Trecho:

'''

Ensaios
Pensadores
Jornalísticos Uspianos:
Francisco
Rocha Morel
Por
Márcio
Sampaio de Castro
1
- Introdução
Já é senso comum entre nós brasileiros
a idéia de que possuímos memória curta,
ou ainda de que somos um povo desmemoriado. Contrariando esta
premissa e dentro da proposição apresentada pelo
Núcleo de Pesquisa em Jornalismo Comparado do Departamento
de Jornalismo e Editoração da ECA/USP, coordenado
pelo professor José Marques de Melo, apresentaremos neste
ensaio uma leitura sobre os processos produtivos do professor
e pesquisador Francisco Rocha Morel.
Dividido
em duas etapas, o presente estudo apresentará num primeiro
momento um panorama histórico sobre as contribuições
mais marcantes de Morel para o campo da Comunicação
Social no Brasil, indicando sua importante participação
em momentos históricos para as práticas e organização
do mesmo no país.
Em
seguida, faremos uma breve desconstrução do pensamento
paradigmático de Morel para o campo jornalístico,
reperesentado por sua obra O Anúncio da Notícia.
Nossa intenção é demonstrar a atualidade
das ações e pensamentos do autor, mesmo após
vinte anos de seu desaparecimento e após tantas modificações
por todos nós presenciadas ao longo deste período
nas práticas jornalísticas e nos estudos comunicacionais.
2
- Histórico
Como
mencionado anteriormente, este breve ensaio tem por objetivo
trazer à luz a importante contribuição
de Francisco Rocha Morel em dois campos: o das comunicações
(lato sensu) e o do jornalismo.
No campo das comunicações suas contribuições
são amplas porque vão desde sua atuação
no mercado profissional, onde atuou por vários anos como
publicitário, chegando a ter sua própria agência,
até sua importante participação em momentos
fundamentais para a história dos estudos de comunicação
no país.
Exatamente
em função de seus conhecimentos práticos
do mercado publicitário, Morel seria convidado para fazer
parte, em 1967, do grupo de docentes que dariam início
à mais respeitada faculdade de Comunicações
brasileira - a Escola de Comunicações e Artes
da Universidade de São Paulo.
Enfrentando
toda a sorte de preconceitos dentro do próprio mundo
acadêmico e dificuldades epistemológicas que a
criação de um novo conjunto de cursos exigia,
Morel e seus companheiros iniciaram a sistematização
e estruturação do modelo que serve como referência
até nossos dias.
Dentro
da ECA, Morel participaria da consolidação dos
departamentos de publicidade e relações públicas,
além de contribuir com o departamento de jornalismo,
assumindo a responsabilidade pela cadeira "Processos de
Impressão", o que lhe renderia uma homenagem como
patrono da agora extinta gráfica da ECA.

'''

Tarefas:
1. Segundo o trecho, em que ano Morel foi convidado a integrar o grupo de docentes que dariam início à Escola de Comunicações e Artes da Universidade de São Paulo?
2. Reproduza todos os registros abaixo, linha por linha, sem nenhuma alteração.
O trecho e os registros não têm nenhuma relação entre si.

Registros extraídos:
'''

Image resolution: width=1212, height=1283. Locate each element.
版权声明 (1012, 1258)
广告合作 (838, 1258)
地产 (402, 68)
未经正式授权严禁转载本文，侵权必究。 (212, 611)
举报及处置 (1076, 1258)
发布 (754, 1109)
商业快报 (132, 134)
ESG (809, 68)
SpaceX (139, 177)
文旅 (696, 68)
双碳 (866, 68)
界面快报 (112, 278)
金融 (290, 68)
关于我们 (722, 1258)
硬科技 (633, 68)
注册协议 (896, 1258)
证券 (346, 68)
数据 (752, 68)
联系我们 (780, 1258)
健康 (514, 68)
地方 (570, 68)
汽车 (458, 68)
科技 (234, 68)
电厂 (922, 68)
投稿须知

'''

Respostas:
1. Em 1967.

2.
Image resolution: width=1212, height=1283. Locate each element.
版权声明 (1012, 1258)
广告合作 (838, 1258)
地产 (402, 68)
未经正式授权严禁转载本文，侵权必究。 (212, 611)
举报及处置 (1076, 1258)
发布 (754, 1109)
商业快报 (132, 134)
ESG (809, 68)
SpaceX (139, 177)
文旅 (696, 68)
双碳 (866, 68)
界面快报 (112, 278)
金融 (290, 68)
关于我们 (722, 1258)
硬科技 (633, 68)
注册协议 (896, 1258)
证券 (346, 68)
数据 (752, 68)
联系我们 (780, 1258)
健康 (514, 68)
地方 (570, 68)
汽车 (458, 68)
科技 (234, 68)
电厂 (922, 68)
投稿须知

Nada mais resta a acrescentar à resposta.